We’ve all been there.
We’ve all been in the position where we’ve walked into a room and didn’t know a
single person there. It’s perhaps one of the most awkward positions we find
ourselves in. Something about that scene
is unsettling for many of us. Going from junior high to high school, from high
school to college or from college into your new work environment, you’re faced
with meeting new people that have no clue who you are. This is unsettling for
us because deep inside we have a desire to know and be known. We desire deep
relationships that go beyond the surface. It’s part of the way that God has
designed us. He’s designed us to be in relationship with not only Him but
others as well. And the more intimately we know and are known the healthier the
relationship is. The closest human relationship that one can enter into is the
marriage relationship.
The same phenomenon is
found in marriage.
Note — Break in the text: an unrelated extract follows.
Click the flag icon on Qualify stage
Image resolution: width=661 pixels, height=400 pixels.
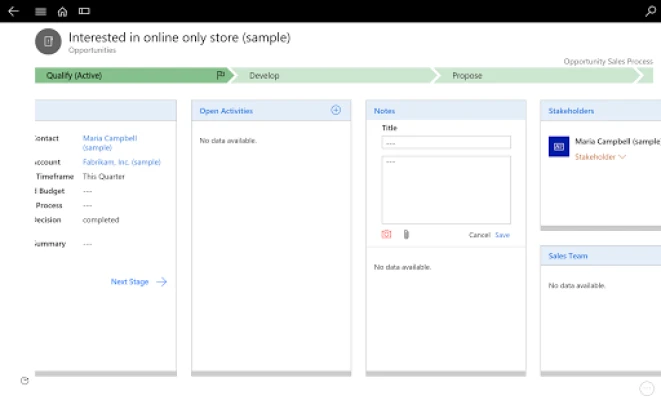(x=220, y=75)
We want to deeply know our spouse while having them know and
understand us. Many times we don’t know how to communicate that truth but the
reality is there. But the difficulty in this sometimes comes when we fear being
open and honest with one another. And there are several factors that can keep us
from being open with each other. Maybe we fear being judged, fear being
rejected, or fear not really being understood or heard. There is risk involved
when we become vulnerable with one another yet it is needed for us to grow
together. But, truly seeking to understand one another crosses the bridge from
giving lip service to saying you know your spouse to really getting to know
them. The more you seek to truly understand each other, the healthier your
marriage will be. Healthy couples are intimately familiar with each other’s
world (Gottman). But if you aren’t seeking to know and be known, it will be
easy for your marriage to get knocked of course when different seasons arise in
your lives.
Let’s keep our spouse
from being in a room where they don’t know anyone. Let’s try to know and
understand them while being open and vulnerable in return. Through this, let’s
watch couples grow closer together while they are knowing and being known.
--Sit down with
your spouse and have some Q and A with them. Have fun with it and get to know
each other again or for the first time.